- _Aim_: Repeat the lines of the data word for word, starting at the line containing "You are a GUI" and ending at the line containing "you would take?", both included.

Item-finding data

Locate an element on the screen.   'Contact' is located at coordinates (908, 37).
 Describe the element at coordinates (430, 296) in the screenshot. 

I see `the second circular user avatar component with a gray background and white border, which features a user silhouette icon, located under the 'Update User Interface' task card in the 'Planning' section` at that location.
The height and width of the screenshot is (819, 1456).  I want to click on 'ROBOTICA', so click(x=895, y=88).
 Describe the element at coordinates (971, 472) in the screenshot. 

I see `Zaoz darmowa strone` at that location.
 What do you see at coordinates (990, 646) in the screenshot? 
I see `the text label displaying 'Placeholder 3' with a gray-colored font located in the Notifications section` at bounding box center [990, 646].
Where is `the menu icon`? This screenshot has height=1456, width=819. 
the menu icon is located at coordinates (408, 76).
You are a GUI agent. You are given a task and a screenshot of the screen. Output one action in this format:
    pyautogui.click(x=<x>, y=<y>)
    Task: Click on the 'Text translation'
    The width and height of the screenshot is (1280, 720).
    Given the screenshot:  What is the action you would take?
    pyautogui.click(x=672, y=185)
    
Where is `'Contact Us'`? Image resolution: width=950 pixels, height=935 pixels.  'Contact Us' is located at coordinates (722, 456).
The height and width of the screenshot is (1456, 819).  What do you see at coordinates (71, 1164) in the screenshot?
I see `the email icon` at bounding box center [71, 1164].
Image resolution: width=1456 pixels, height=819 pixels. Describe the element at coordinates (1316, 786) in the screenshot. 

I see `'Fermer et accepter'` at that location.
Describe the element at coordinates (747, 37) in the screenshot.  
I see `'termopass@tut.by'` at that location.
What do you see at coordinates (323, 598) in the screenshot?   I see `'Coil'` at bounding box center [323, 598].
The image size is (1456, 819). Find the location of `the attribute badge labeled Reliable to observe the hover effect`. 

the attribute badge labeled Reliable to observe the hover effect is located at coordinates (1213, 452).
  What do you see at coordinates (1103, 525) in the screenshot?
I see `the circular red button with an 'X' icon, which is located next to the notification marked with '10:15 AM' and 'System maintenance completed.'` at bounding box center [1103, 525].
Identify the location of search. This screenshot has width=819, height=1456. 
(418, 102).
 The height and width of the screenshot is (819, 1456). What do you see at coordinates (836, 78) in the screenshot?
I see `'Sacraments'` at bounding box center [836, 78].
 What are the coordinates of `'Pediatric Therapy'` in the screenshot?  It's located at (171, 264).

- _Reply_:
You are a GUI agent. You are given a task and a screenshot of the screen. Output one action in this format:
    pyautogui.click(x=<x>, y=<y>)
    Task: Click on the 'Text translation'
    The width and height of the screenshot is (1280, 720).
    Given the screenshot:  What is the action you would take?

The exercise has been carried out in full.